Problema breve 1: Puoi riprodurre fedelmente il passo dell'articolo sull'omicidio di Cilavegna che si apre con le parole contenenti "Entrambi si trovano" e si chiude con "la donna lavorava."?

Testo fornito:
Entrambi si trovano ora in carcere con l’accusa di omicidio, anche se il loro ruolo specifico nella vicenda è ancora da chiarire.
Litigi continui
Nell’abitazione di via Dei Mille i litigi erano all’ordine del giorno e si erano intensificati soprattutto con l’arrivo in casa di Di Stefano, l’amico della vittima dal passato difficile: nel 2021 era finito nei guai per atti persecutori nei confronti della sua ex, a cui aveva anche incendiato il magazzino di materie plastiche dell’azienda dove la donna lavorava.
Per questa vicenda aveva dovuto scontare una condanna in carcere. Era uscito da un paio di mesi e aveva cercato un nuovo alloggio. Prima aveva abitato a Gravellona Lomellina, ma ora voleva restare a Cilavegna. Aveva così chiesto ospitalità all’amico, che si era offerto di aiutarlo.

Problema breve 2: Puoi riportare come elenco numerato, senza righe vuote, soltanto le righe dei record qui sotto che vanno da quella contenente "You are a computer-use" a quella contenente "Looking at the", entrambe comprese, tralasciando le immagini?

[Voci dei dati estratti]
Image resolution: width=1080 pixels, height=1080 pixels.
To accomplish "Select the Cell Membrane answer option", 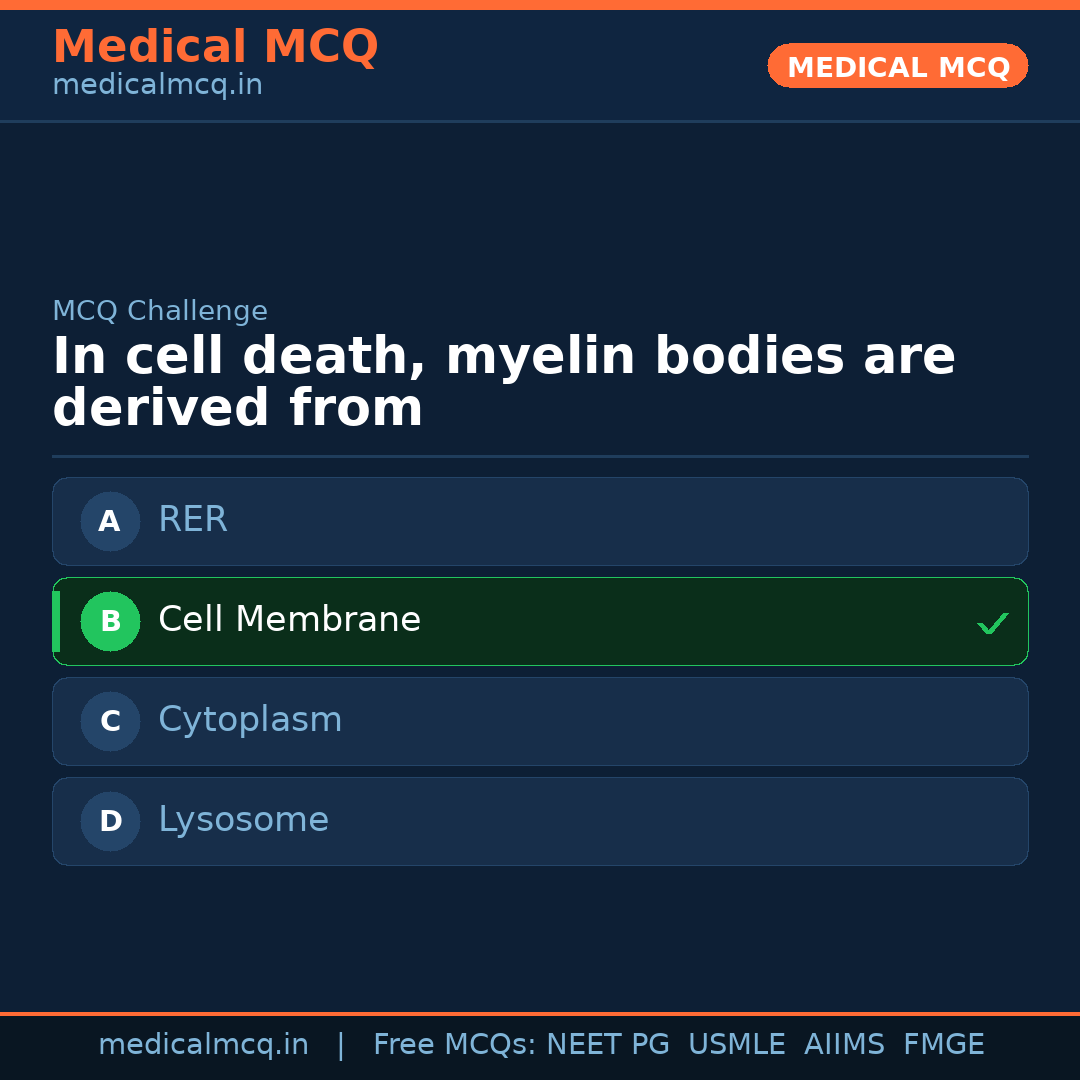I will tap(540, 621).
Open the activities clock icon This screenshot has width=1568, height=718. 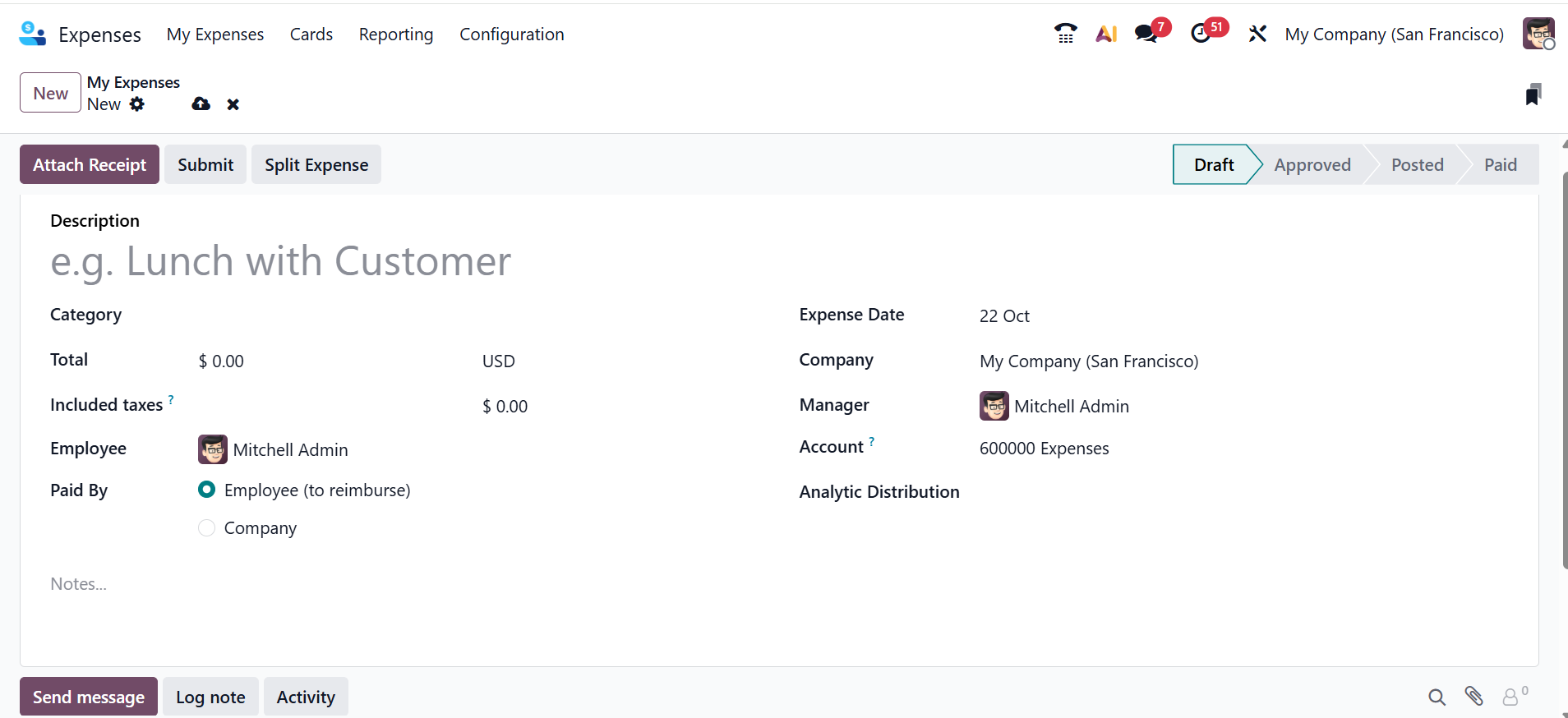click(x=1201, y=34)
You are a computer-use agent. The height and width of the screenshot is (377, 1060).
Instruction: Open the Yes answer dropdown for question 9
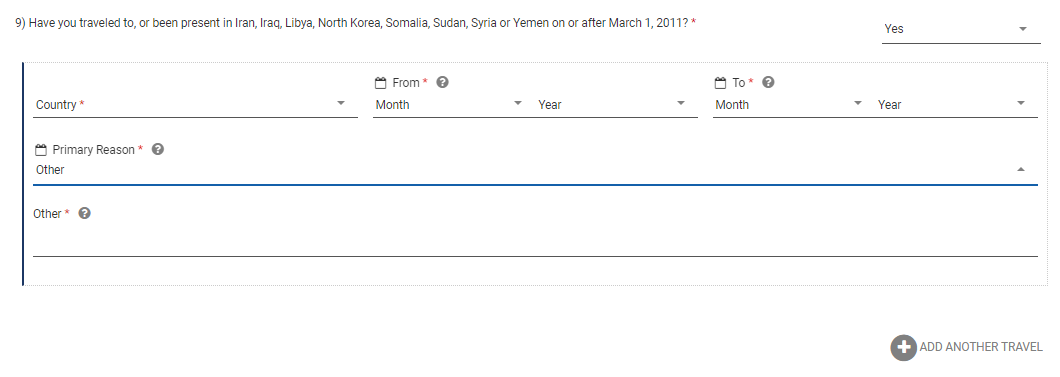coord(961,29)
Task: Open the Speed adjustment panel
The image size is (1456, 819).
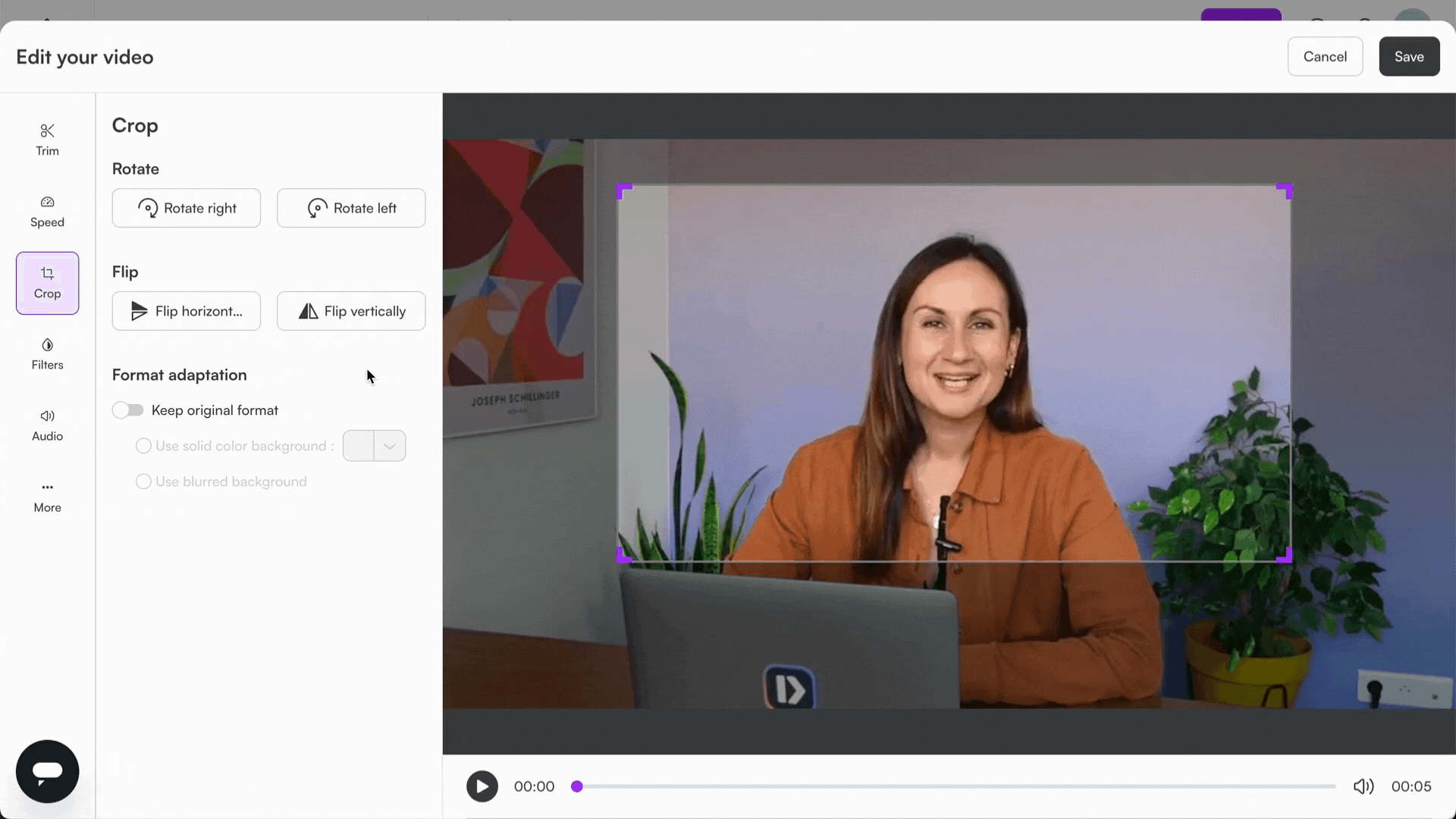Action: [46, 210]
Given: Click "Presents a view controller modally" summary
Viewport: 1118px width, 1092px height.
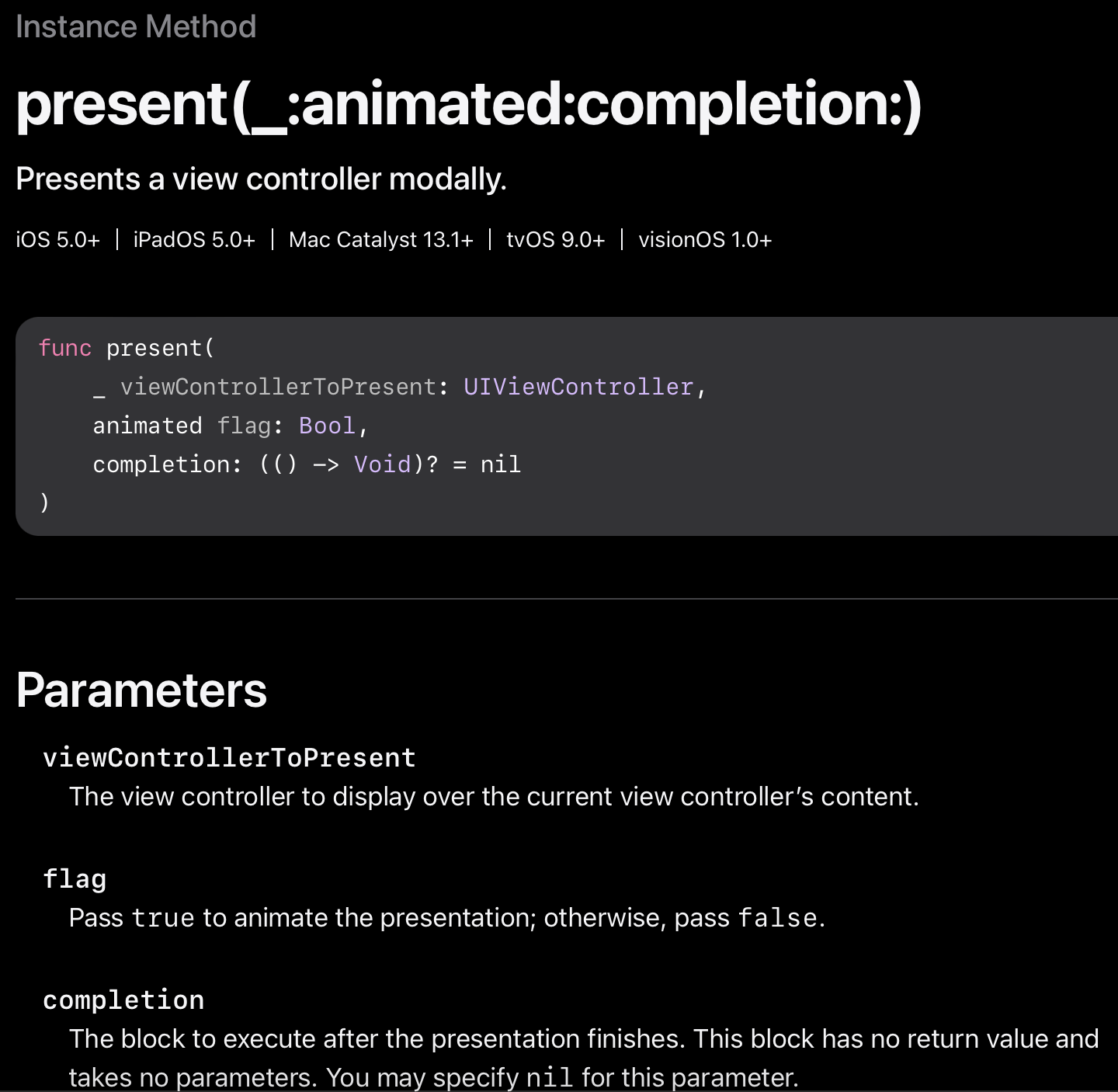Looking at the screenshot, I should tap(261, 179).
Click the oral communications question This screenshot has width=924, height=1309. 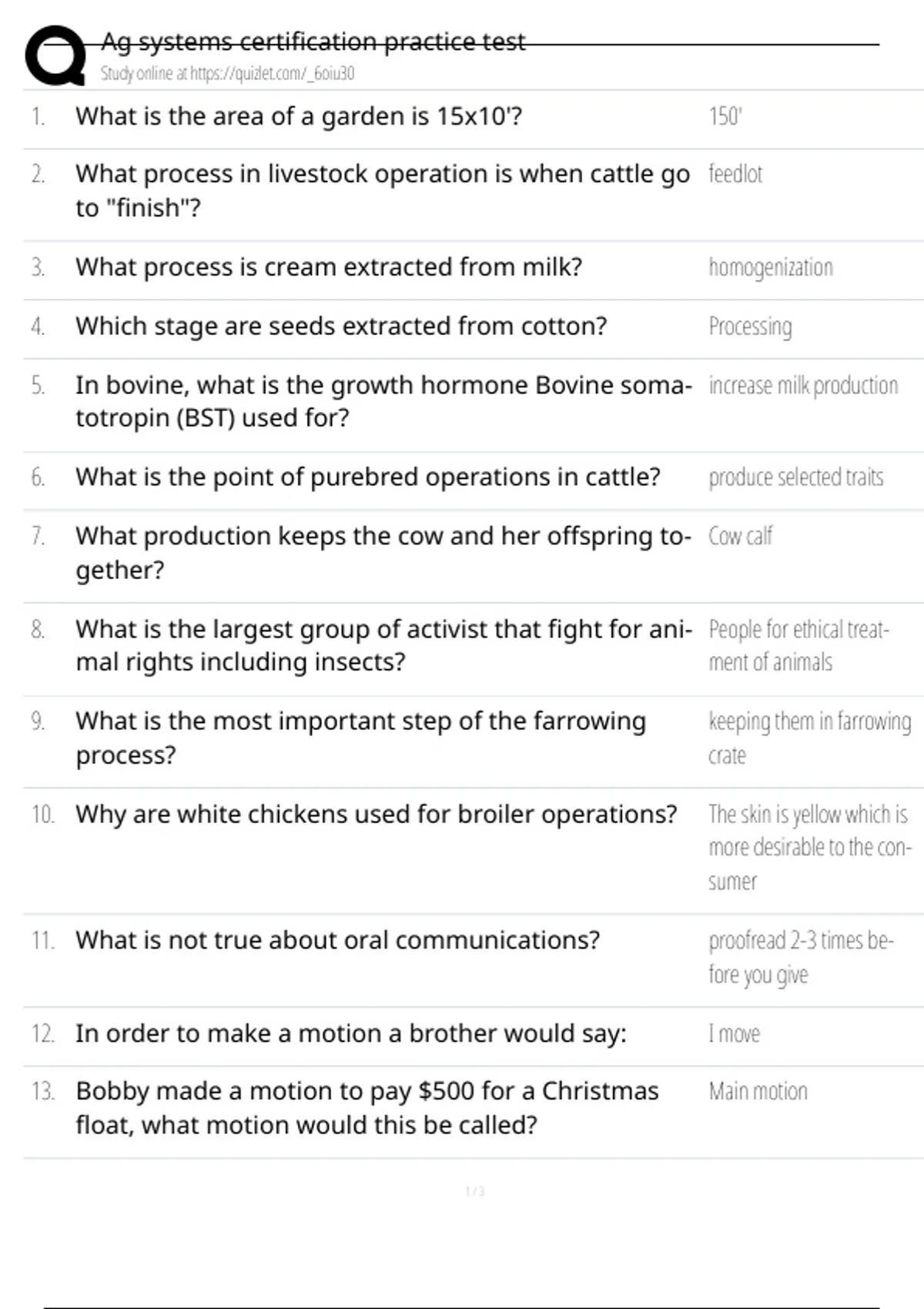point(337,940)
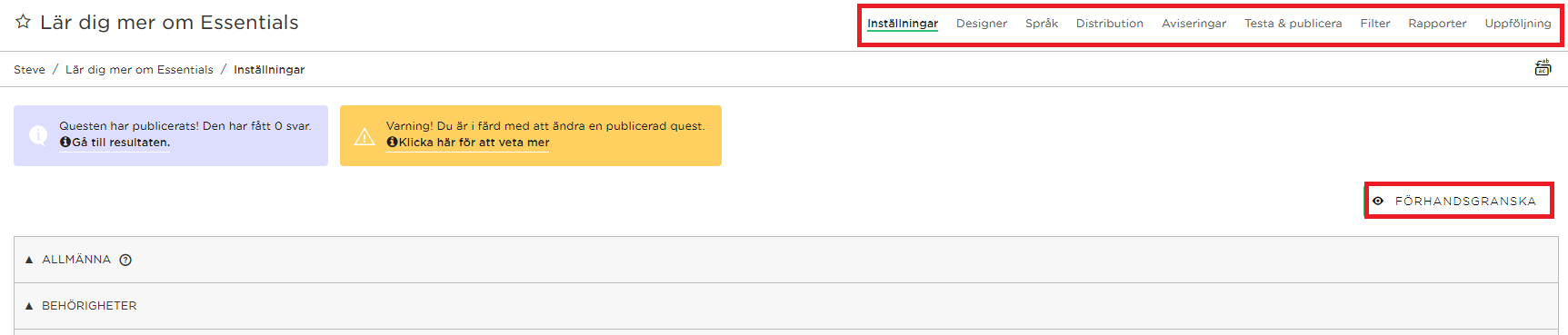The height and width of the screenshot is (335, 1568).
Task: Click the eye icon on Förhandsgranska
Action: (1378, 201)
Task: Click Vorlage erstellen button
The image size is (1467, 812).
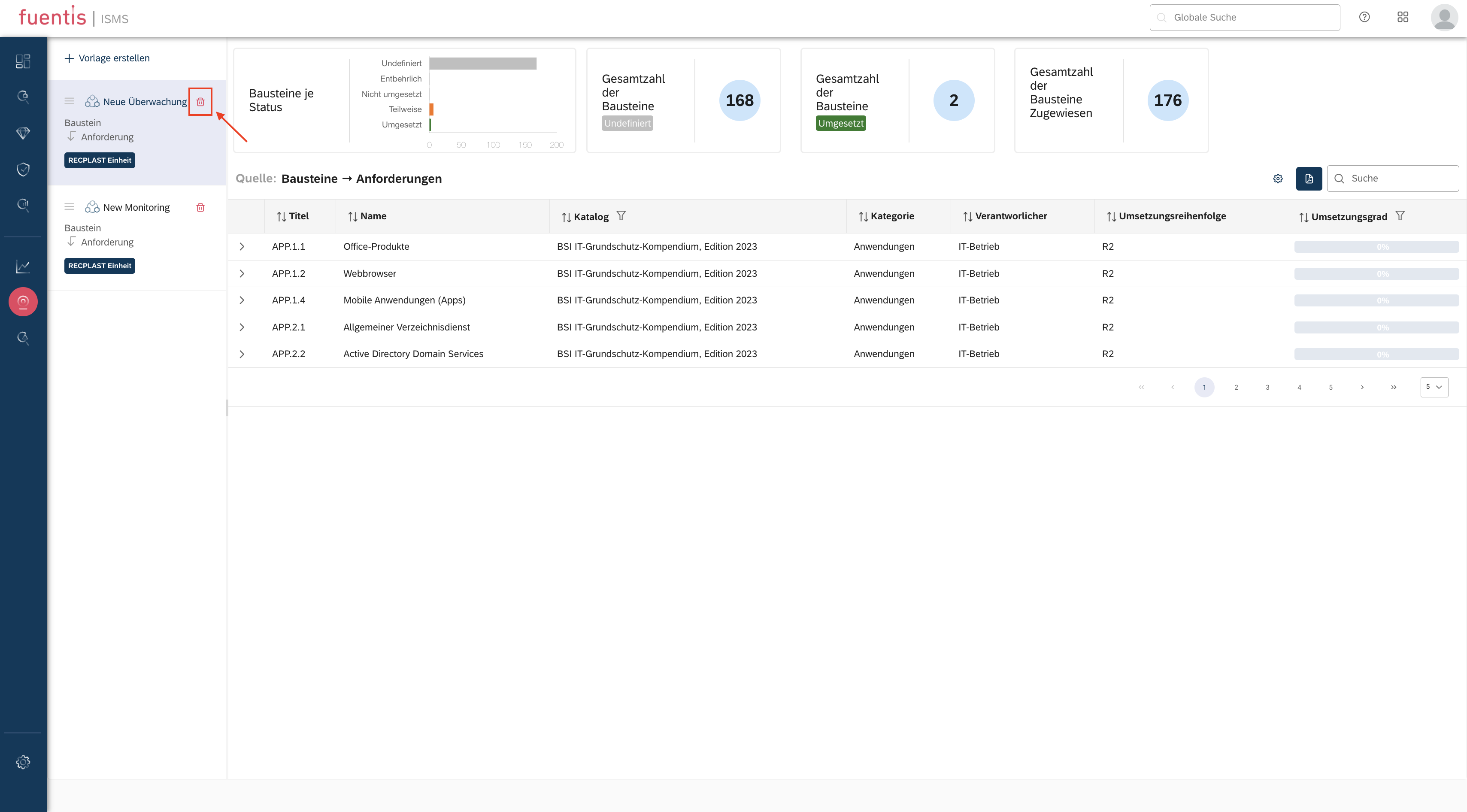Action: tap(108, 58)
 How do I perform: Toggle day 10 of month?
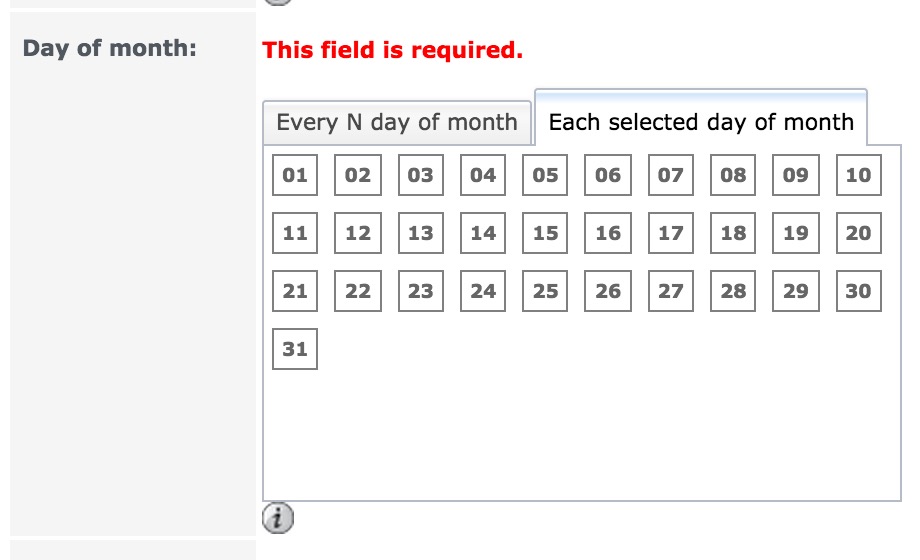click(x=859, y=175)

Risultato atteso 1:
Entrambi si trovano ora in carcere con l’accusa di omicidio, anche se il loro ruolo specifico nella vicenda è ancora da chiarire.
Litigi continui
Nell’abitazione di via Dei Mille i litigi erano all’ordine del giorno e si erano intensificati soprattutto con l’arrivo in casa di Di Stefano, l’amico della vittima dal passato difficile: nel 2021 era finito nei guai per atti persecutori nei confronti della sua ex, a cui aveva anche incendiato il magazzino di materie plastiche dell’azienda dove la donna lavorava.

Risultato atteso 2:
1. You are a computer-use agent. The height and width of the screenshot is (377, 1060).
2. Instruction: Open the Yes answer dropdown for question 9
3. coord(961,29)
4. Task: Open the Speed adjustment panel
5. The image size is (1456, 819).
6. Action: [46, 210]
7. Given: Click "Presents a view controller modally" summary
8. Viewport: 1118px width, 1092px height.
9. Looking at the screenshot, I should tap(261, 179).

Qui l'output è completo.